- Alcohol
- Drugs
- Friends & Family
- Mental Health
Submitted by: Abby Foster
My brother started using substances in middle school. He didn’t start with the big things, but you could see the behavioral and attitude change starting back then. It became a sore spot because my mom and I both stay away from all substances. (I’ve never even smoked a cigarette, smoked weed, whatever.) But my dad and my brother had the same struggle.
Once my brother got started using substances, he showed a complete attitude change. He already had issues– bipolar disorder and ADHD, but it was just a complete and total change in the household dynamic. He’s the kind of person who wants everyone else to be in the same mood he is in. If he’s mad, he will act grumpy until everybody else is mad. If he’s happy, he gets upset if we aren’t as happy as he is. So it’s like however he feels, he expects us to feel that way.

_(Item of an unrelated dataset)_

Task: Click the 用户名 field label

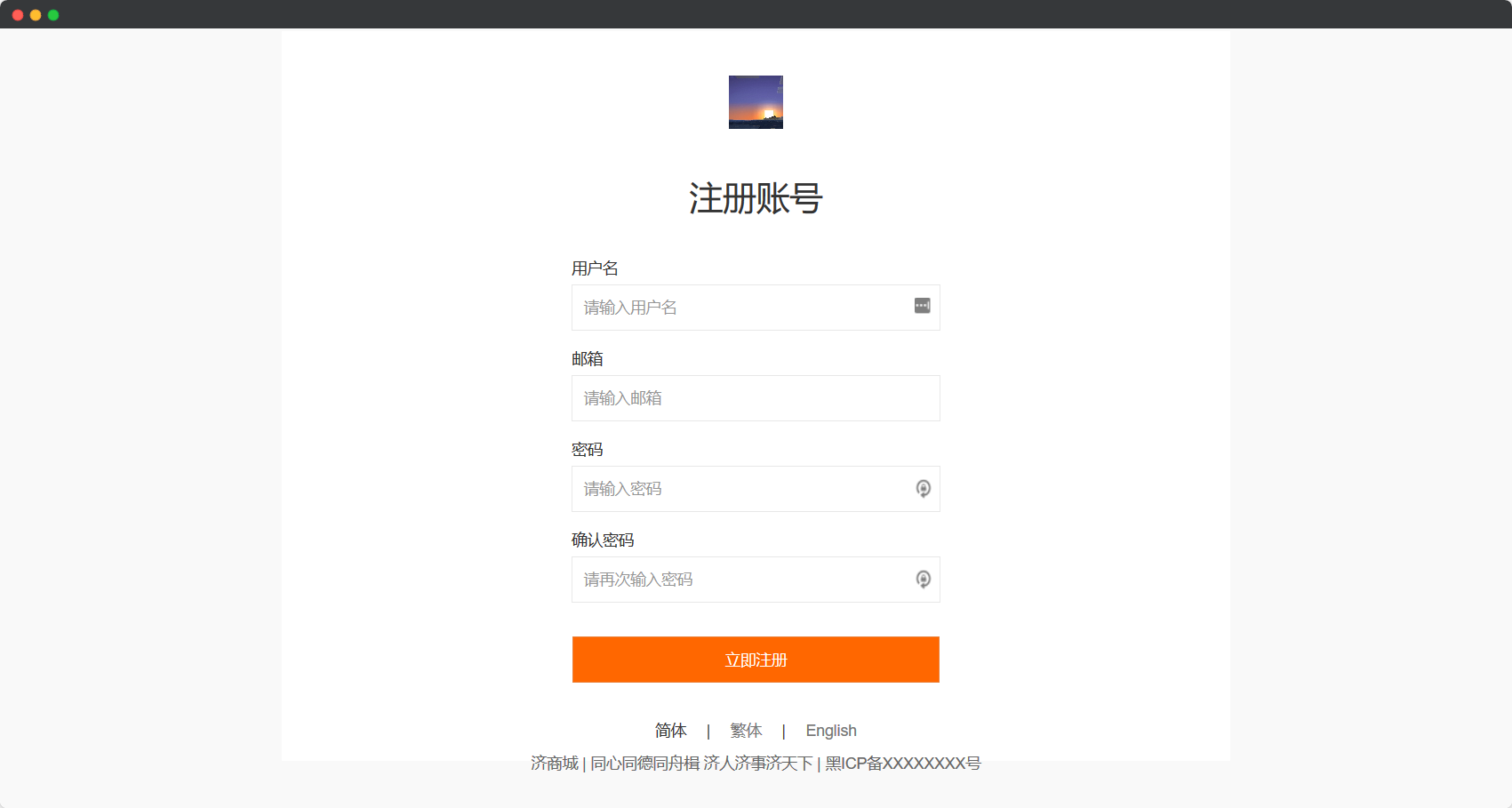Action: tap(595, 268)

It is important to find support to get through this. Me and my mom are really close. We rely on each other for support and we can talk about anything with each other. When things get tough with my brother we talk together about what is going on. We share how we feel and we try telling my brother how we are feeling, too. You can’t do this alone and there is no reason to.
To other families who are struggling I would say, “Don’t get mad. They’re not who they are whenever they’re high or going through withdrawal. It’s not them.”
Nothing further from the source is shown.